Work request:
Go over the lines below, and when one contains the word "page", copy it.

Data provided:
※
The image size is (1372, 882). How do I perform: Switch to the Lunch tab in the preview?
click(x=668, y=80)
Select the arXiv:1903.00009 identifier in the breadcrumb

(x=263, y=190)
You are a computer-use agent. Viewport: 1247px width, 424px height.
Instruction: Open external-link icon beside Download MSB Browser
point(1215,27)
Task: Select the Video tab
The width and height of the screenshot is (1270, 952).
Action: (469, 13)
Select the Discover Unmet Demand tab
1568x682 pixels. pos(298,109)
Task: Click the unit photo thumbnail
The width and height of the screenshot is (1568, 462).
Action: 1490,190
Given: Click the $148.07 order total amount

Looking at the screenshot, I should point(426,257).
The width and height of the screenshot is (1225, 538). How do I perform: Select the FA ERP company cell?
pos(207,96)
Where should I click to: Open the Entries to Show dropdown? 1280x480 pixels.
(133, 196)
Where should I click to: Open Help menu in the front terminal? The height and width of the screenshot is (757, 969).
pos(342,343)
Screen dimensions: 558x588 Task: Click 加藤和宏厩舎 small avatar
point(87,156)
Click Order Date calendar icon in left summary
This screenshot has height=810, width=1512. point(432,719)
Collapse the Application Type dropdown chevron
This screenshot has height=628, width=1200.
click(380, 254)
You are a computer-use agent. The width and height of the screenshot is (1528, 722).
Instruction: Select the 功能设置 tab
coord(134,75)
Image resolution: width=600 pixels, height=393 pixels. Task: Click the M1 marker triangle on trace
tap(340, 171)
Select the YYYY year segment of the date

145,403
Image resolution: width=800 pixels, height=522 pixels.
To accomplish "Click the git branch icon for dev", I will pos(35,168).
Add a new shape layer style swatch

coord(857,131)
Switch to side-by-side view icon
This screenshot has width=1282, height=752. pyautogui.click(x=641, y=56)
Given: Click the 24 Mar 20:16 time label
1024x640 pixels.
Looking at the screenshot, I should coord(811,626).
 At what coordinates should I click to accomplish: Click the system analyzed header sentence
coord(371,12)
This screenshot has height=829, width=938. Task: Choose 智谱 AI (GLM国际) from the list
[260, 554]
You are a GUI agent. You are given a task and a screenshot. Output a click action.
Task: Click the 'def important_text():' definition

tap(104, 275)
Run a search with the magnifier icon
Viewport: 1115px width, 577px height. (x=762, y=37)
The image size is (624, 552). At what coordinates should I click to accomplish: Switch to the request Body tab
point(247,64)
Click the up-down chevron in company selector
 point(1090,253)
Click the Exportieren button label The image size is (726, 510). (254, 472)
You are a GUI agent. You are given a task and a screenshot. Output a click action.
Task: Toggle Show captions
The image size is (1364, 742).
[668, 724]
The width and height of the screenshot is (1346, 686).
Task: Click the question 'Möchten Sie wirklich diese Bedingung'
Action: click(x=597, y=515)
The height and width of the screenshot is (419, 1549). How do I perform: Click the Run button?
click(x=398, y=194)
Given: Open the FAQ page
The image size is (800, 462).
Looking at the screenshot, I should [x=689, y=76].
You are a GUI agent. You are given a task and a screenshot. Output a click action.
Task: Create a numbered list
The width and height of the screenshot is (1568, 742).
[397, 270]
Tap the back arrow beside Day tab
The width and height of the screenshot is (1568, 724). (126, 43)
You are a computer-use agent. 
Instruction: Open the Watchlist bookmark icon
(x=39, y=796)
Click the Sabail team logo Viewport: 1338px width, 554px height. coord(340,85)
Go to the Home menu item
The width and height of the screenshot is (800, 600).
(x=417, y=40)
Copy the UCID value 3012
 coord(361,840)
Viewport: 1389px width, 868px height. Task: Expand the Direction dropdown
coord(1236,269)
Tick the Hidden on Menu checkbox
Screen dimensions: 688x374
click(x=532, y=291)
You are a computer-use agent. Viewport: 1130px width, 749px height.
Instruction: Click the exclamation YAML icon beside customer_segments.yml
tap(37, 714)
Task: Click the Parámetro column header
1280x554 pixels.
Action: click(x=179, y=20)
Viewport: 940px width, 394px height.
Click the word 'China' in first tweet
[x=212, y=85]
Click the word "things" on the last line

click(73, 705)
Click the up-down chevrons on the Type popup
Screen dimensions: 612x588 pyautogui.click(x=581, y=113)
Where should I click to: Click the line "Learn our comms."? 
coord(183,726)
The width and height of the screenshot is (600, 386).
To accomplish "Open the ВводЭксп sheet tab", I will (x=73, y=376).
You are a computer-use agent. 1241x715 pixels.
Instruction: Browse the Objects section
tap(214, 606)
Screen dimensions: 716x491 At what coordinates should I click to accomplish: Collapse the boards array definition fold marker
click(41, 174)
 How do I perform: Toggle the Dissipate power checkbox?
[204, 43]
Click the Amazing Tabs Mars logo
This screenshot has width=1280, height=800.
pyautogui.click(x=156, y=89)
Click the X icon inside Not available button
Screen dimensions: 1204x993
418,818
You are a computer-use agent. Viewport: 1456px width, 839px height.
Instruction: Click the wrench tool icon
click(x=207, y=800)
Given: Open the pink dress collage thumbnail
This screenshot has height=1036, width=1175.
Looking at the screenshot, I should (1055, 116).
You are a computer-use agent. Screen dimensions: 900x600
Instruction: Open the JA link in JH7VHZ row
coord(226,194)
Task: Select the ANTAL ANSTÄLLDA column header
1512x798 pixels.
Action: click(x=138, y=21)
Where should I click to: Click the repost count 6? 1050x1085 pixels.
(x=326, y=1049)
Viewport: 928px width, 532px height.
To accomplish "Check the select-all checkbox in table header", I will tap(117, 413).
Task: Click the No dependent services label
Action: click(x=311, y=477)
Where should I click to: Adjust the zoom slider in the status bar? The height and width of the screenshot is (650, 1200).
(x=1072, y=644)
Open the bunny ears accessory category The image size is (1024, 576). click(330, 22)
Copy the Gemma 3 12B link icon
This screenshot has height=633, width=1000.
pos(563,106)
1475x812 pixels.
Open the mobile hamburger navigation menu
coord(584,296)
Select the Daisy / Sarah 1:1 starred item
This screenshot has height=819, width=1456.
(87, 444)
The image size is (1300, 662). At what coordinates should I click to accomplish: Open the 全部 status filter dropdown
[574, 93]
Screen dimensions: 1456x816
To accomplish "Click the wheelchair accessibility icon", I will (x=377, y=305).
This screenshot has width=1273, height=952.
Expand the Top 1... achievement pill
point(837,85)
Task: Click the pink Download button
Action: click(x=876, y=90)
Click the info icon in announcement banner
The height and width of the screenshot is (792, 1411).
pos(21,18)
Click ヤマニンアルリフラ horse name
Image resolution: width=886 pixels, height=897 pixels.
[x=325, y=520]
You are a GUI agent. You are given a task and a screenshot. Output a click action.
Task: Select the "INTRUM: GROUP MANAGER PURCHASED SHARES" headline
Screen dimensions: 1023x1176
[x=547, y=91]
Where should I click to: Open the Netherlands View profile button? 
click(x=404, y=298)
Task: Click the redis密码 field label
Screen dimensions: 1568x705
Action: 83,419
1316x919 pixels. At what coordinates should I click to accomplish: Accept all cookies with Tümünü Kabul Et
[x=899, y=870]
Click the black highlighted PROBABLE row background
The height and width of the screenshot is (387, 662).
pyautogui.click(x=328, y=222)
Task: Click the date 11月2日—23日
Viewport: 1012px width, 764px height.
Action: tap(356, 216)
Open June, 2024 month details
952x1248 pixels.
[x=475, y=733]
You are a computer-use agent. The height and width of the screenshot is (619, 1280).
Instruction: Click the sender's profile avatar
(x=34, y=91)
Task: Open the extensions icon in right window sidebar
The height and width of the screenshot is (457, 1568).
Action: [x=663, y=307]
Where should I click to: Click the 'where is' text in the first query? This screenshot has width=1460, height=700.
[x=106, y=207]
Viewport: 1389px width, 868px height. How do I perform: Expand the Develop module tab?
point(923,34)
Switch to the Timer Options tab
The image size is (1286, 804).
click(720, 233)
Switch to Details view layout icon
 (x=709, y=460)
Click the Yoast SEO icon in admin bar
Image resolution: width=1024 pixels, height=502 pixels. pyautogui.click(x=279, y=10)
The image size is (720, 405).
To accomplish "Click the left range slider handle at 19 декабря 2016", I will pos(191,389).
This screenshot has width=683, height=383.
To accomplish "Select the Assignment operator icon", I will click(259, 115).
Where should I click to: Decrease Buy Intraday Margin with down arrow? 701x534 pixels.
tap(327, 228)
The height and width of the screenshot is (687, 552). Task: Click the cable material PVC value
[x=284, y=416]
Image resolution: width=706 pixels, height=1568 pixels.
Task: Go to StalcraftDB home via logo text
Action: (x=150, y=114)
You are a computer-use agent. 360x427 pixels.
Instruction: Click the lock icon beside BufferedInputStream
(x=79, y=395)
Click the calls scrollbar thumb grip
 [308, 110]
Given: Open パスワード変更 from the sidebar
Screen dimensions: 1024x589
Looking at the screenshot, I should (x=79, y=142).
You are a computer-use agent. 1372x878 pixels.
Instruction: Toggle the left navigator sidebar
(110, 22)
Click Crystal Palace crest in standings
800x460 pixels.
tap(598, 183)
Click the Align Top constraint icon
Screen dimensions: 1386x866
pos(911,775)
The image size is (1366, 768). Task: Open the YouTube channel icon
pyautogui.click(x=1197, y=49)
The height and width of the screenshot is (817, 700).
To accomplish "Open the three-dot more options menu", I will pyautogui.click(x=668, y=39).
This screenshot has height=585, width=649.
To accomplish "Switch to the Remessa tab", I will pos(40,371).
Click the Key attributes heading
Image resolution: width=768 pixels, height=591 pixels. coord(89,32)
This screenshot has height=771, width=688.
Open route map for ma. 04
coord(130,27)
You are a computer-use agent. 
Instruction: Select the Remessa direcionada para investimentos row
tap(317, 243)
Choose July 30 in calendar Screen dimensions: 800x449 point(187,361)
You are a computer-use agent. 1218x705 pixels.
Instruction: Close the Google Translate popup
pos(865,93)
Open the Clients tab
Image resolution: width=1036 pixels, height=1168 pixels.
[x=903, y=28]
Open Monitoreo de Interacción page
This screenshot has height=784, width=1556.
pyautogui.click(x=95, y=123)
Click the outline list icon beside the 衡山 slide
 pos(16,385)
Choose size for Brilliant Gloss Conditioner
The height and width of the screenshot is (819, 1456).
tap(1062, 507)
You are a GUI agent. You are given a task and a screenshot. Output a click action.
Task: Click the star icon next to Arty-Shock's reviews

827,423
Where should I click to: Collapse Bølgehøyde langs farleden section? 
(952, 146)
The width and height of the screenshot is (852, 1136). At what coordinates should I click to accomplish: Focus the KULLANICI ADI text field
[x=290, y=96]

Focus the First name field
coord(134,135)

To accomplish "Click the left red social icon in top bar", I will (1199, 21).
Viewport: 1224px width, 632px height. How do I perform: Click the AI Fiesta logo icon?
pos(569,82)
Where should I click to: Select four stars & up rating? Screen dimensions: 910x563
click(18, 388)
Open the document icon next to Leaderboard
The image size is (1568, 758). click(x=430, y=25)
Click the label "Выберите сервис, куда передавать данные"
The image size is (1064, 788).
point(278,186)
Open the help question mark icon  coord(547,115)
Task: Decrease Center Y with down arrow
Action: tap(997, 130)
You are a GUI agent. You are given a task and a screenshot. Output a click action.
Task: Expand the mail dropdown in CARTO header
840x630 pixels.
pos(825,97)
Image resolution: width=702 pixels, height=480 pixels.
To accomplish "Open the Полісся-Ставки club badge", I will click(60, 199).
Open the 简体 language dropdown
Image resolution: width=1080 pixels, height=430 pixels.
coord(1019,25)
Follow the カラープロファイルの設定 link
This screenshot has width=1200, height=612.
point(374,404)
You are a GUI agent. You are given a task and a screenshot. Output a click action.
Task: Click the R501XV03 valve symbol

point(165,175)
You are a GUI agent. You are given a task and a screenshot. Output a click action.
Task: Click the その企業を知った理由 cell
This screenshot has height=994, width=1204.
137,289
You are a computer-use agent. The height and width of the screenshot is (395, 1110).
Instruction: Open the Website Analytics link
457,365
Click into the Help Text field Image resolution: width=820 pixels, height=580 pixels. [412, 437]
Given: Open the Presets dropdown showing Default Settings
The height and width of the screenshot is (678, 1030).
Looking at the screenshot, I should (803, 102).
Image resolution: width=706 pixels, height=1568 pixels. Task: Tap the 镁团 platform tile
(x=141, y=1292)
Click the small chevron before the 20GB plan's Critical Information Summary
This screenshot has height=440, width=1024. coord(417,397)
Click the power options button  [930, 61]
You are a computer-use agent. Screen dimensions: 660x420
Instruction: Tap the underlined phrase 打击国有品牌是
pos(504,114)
※
Answer below:
Given: Open the FAQ page
Open Monitoreo de Interacción page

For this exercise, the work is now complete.